(Pixel coordinate grounding data)
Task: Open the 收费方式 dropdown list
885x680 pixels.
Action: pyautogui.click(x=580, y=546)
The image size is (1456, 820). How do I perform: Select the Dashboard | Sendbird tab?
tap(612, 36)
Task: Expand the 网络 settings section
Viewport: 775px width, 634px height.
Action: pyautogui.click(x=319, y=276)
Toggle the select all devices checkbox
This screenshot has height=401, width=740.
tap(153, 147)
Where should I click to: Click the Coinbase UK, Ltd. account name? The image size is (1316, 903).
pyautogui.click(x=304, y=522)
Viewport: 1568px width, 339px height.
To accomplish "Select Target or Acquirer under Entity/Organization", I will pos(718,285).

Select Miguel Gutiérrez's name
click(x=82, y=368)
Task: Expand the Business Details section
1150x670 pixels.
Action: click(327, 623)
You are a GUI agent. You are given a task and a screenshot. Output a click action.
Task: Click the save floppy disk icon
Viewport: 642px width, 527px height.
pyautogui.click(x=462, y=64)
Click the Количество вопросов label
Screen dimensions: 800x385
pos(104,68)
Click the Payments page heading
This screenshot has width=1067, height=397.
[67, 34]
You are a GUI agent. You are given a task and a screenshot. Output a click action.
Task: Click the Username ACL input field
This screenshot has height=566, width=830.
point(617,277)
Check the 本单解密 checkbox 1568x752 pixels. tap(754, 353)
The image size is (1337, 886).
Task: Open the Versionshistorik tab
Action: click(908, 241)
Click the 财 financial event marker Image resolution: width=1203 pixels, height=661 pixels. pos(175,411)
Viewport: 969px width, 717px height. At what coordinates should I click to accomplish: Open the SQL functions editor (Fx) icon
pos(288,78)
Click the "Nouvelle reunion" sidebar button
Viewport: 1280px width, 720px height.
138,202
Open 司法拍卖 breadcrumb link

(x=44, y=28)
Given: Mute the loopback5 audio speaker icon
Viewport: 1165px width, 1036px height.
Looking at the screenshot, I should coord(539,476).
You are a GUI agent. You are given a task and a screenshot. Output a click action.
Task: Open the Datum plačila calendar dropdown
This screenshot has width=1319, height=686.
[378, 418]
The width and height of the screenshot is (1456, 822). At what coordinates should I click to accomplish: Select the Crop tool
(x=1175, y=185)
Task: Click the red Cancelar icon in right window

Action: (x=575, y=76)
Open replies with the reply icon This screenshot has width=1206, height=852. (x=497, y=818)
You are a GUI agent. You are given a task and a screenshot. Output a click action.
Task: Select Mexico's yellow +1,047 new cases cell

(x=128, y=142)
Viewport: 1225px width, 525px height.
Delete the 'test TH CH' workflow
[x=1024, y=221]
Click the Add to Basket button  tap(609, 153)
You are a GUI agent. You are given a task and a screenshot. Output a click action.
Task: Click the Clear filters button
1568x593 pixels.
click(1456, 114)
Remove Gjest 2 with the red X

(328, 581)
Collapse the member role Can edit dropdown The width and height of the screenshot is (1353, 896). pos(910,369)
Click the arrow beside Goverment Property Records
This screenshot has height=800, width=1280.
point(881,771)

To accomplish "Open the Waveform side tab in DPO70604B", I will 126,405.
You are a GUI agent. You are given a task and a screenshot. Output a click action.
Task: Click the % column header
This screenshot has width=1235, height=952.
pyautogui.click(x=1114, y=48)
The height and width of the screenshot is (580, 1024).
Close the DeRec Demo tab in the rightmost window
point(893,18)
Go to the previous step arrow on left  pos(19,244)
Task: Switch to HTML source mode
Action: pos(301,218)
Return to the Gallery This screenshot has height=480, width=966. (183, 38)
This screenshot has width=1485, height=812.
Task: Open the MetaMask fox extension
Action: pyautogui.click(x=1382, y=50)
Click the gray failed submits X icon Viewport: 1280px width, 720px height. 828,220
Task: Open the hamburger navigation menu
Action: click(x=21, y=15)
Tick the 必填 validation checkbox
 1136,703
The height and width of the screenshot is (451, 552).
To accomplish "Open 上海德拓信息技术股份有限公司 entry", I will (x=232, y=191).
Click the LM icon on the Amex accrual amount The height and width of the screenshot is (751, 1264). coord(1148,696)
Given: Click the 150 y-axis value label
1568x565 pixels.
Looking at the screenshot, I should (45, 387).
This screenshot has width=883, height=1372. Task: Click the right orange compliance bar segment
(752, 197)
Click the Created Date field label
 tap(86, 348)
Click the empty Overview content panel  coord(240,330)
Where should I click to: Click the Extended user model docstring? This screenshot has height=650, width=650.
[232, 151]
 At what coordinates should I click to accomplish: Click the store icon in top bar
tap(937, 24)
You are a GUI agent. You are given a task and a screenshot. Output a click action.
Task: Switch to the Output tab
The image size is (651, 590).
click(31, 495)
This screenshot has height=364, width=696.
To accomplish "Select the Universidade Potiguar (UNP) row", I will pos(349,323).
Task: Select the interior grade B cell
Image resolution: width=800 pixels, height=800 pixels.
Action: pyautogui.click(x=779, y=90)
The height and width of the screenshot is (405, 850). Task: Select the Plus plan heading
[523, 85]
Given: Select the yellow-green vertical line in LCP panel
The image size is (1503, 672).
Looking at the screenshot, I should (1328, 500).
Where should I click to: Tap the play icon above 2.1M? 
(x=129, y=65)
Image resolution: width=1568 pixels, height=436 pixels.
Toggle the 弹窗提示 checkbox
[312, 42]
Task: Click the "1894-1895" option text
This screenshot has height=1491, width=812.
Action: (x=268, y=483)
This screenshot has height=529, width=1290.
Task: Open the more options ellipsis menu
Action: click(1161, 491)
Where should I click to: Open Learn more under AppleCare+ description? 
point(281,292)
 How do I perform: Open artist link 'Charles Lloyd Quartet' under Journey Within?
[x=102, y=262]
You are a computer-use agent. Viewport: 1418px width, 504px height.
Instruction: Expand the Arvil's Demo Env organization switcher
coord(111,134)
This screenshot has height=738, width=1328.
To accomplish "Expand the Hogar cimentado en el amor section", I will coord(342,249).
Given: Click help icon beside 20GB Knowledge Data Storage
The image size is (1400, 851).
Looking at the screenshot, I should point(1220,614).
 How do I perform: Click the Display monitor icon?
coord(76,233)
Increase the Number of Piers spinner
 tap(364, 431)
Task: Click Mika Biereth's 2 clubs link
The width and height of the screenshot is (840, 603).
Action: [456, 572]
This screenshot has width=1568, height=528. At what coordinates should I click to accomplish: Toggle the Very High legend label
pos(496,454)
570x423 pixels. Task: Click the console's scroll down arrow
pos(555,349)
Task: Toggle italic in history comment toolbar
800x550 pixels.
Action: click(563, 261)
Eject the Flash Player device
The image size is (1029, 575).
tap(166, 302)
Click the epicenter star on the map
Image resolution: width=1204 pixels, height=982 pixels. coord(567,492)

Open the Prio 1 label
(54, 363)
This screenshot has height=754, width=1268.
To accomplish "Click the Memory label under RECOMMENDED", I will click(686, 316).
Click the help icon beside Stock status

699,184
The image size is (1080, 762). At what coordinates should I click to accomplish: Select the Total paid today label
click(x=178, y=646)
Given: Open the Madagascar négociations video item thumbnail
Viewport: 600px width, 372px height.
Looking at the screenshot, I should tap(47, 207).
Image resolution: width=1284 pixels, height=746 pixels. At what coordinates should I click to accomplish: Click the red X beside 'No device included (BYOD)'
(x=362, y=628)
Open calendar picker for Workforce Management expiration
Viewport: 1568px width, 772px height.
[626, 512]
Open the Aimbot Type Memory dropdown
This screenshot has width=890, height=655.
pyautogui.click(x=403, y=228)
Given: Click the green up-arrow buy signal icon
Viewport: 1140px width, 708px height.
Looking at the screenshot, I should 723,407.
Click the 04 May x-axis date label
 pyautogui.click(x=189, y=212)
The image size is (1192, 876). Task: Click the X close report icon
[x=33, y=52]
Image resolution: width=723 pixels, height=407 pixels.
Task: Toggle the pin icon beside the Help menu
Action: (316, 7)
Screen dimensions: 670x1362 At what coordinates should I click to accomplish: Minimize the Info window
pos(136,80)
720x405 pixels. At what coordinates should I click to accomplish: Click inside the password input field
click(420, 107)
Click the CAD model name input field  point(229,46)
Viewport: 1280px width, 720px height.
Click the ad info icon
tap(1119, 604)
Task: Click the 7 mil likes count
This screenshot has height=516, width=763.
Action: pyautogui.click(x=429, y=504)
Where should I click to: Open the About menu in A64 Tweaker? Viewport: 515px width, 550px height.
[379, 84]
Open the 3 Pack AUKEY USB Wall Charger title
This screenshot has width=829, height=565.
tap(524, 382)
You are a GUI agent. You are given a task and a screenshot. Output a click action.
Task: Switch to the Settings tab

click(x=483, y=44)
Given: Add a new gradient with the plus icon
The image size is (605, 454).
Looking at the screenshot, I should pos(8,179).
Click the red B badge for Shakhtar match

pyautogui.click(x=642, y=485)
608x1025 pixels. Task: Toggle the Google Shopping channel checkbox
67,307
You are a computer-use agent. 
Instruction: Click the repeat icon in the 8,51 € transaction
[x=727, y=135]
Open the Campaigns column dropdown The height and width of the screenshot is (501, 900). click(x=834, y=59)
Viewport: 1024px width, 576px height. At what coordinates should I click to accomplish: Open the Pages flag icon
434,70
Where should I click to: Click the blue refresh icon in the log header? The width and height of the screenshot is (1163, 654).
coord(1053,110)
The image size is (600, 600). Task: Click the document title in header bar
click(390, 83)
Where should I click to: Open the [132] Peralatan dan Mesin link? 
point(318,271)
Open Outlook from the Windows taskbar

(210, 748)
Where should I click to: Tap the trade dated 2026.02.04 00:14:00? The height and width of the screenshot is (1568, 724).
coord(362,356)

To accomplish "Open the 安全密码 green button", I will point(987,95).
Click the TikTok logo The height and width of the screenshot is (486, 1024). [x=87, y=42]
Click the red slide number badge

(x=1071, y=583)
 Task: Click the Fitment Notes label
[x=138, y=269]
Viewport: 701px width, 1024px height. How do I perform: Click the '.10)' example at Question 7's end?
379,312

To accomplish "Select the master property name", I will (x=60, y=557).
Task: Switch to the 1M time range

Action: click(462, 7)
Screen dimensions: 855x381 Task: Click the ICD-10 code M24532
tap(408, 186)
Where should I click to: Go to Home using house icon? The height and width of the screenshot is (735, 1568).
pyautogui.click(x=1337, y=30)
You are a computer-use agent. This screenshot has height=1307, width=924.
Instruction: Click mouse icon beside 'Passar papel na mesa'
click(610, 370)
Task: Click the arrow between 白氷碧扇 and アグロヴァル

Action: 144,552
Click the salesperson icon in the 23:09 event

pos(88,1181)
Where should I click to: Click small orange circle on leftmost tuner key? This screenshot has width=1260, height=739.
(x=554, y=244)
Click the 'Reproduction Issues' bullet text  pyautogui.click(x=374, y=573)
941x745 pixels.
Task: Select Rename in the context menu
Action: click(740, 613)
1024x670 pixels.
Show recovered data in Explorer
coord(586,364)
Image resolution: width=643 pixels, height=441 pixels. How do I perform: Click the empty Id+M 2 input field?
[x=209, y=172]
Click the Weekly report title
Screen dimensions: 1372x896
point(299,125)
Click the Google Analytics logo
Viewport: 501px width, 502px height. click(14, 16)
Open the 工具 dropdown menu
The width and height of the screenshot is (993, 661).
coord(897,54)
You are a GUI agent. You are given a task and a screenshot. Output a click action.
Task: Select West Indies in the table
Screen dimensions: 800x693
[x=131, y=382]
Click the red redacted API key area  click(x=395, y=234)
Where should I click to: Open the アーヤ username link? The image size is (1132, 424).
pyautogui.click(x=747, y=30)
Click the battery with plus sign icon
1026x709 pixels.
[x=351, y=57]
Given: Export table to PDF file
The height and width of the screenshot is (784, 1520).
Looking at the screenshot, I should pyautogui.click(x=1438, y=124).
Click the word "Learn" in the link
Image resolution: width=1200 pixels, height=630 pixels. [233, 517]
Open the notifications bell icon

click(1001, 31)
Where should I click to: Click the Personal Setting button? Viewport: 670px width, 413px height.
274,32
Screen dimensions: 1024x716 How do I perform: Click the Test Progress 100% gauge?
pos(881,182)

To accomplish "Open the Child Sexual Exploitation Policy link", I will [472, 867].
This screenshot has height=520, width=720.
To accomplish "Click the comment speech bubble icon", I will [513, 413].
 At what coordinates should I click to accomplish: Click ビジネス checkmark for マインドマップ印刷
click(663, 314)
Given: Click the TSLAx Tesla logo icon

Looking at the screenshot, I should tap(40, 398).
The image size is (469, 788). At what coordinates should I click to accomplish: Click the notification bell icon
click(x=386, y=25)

▸ **ASSIGNMENT**: In the records above, find each line with the word "table" and copy it.

▸ **PROBLEM SOLUTION**:
Task: Select West Indies in the table
Given: Export table to PDF file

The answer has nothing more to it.